Rewrite the entries from the line with "You are a computer-use" to the line with "click(x=7, y=57)", swapping "Instruction" for "Task" and keeping everything else the same. Omit the pictures.

■ ■ ■

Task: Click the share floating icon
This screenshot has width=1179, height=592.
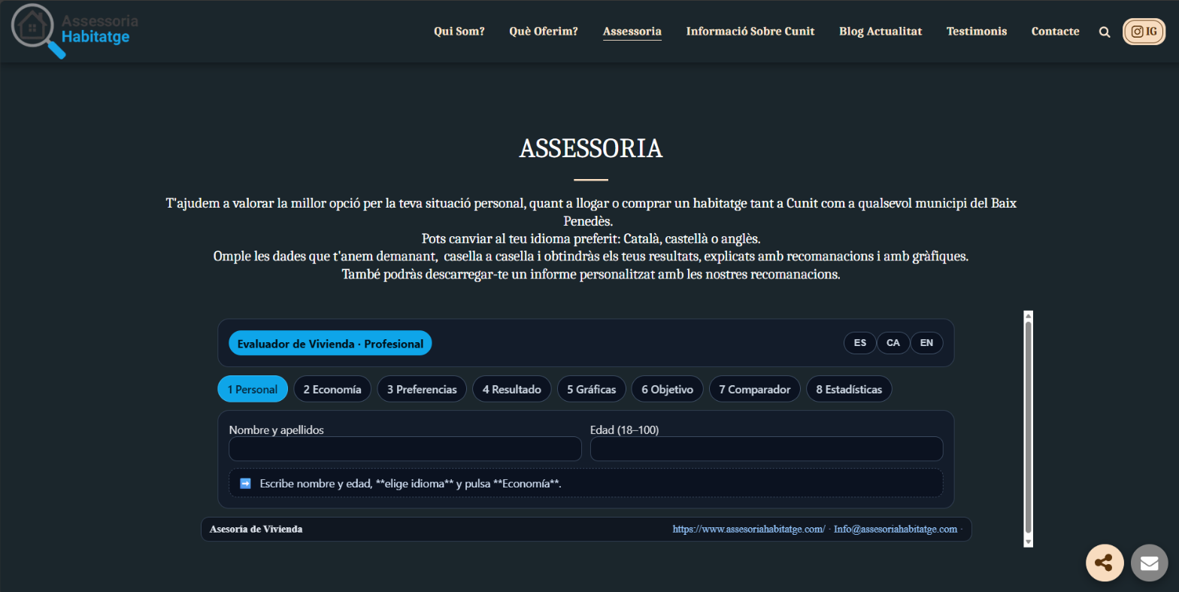Action: click(1104, 563)
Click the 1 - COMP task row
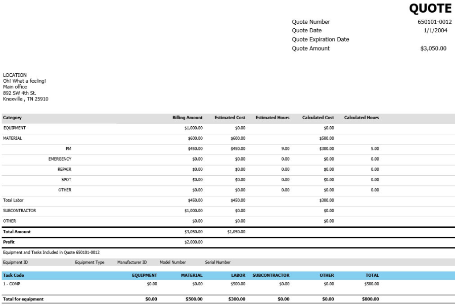 (x=12, y=284)
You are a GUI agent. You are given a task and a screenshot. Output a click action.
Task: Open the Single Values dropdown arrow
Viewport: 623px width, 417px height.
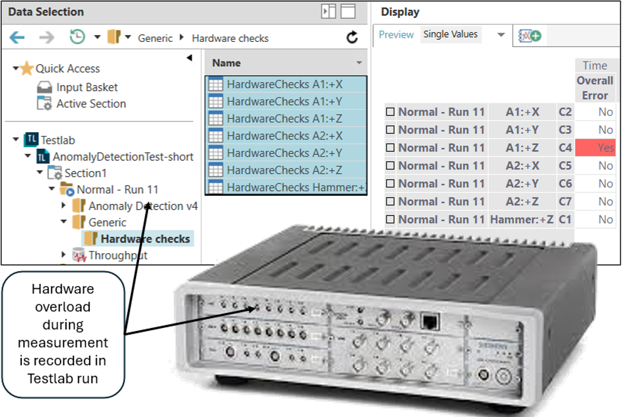point(501,35)
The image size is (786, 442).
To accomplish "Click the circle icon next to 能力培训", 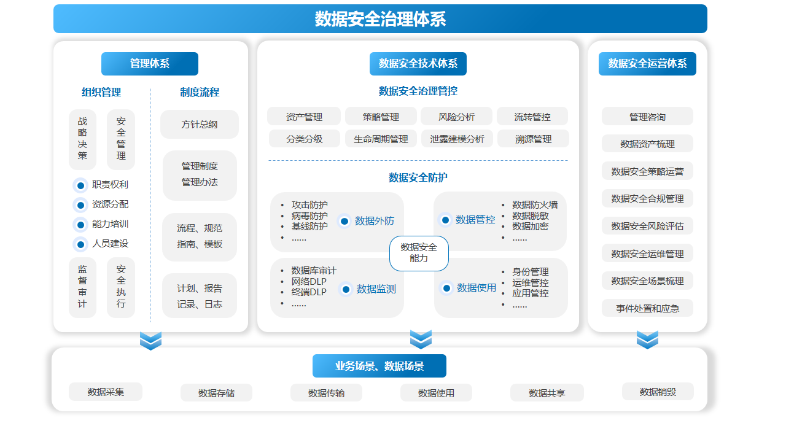I will tap(80, 225).
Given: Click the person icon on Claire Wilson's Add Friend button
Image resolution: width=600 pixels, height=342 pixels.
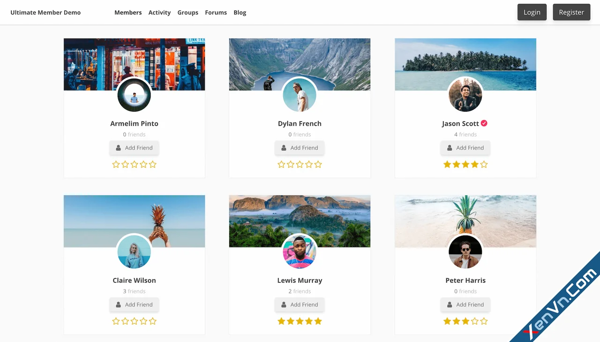Looking at the screenshot, I should coord(118,304).
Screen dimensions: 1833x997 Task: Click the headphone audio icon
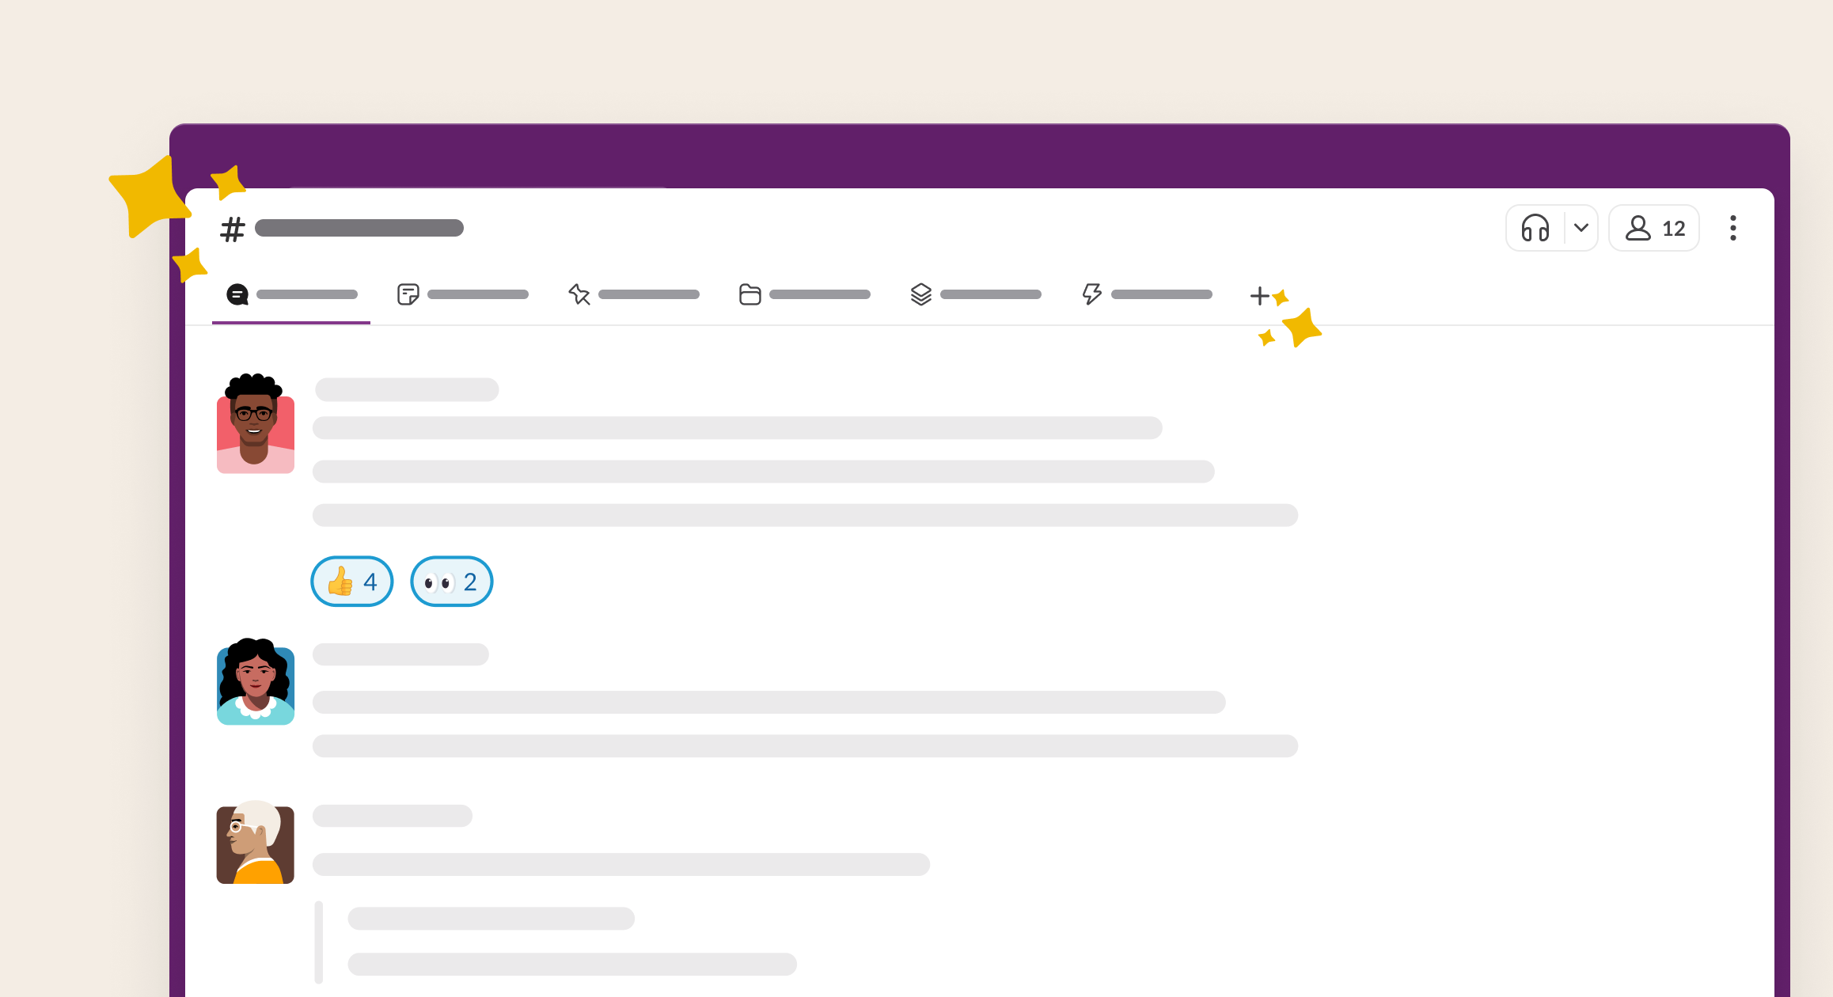(x=1532, y=229)
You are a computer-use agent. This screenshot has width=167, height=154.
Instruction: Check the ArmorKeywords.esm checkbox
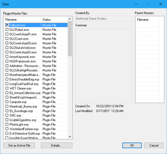click(x=7, y=57)
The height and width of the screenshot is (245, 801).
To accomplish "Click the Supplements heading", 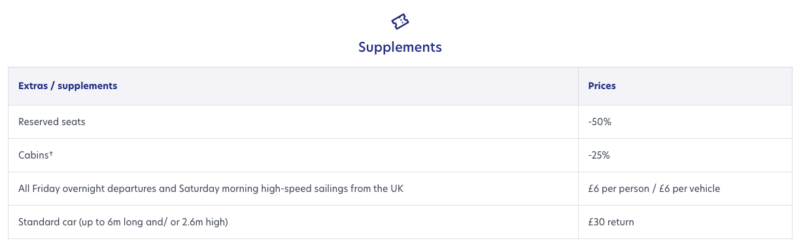I will click(x=400, y=47).
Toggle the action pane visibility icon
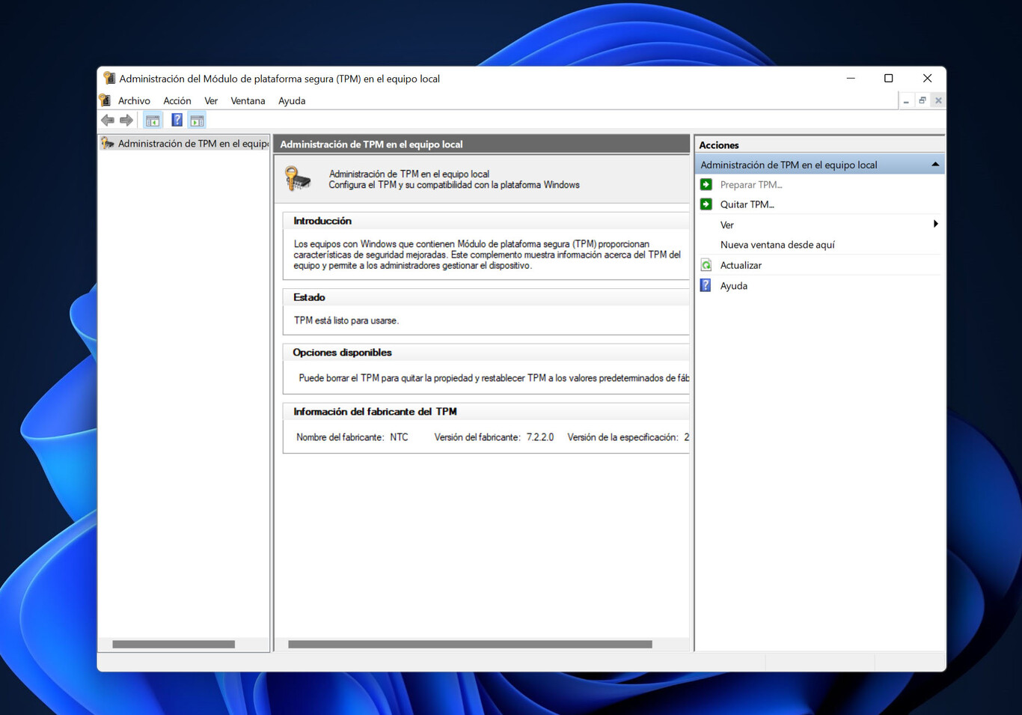Viewport: 1022px width, 715px height. pyautogui.click(x=197, y=120)
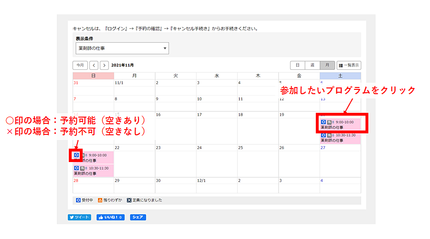
Task: Select Saturday 10:30-11:30 薬剤師の仕事 event
Action: 340,138
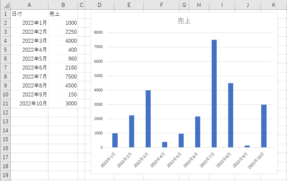Click the Select All corner button

coord(5,5)
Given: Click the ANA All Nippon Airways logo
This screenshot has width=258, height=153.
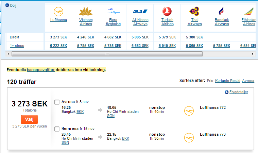Looking at the screenshot, I should click(x=140, y=12).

■ ■ ■

— Written reply —
You are a computer-use agent. This screenshot has width=167, height=154.
Task: Check the ArmorKeywords.esm checkbox
click(x=7, y=57)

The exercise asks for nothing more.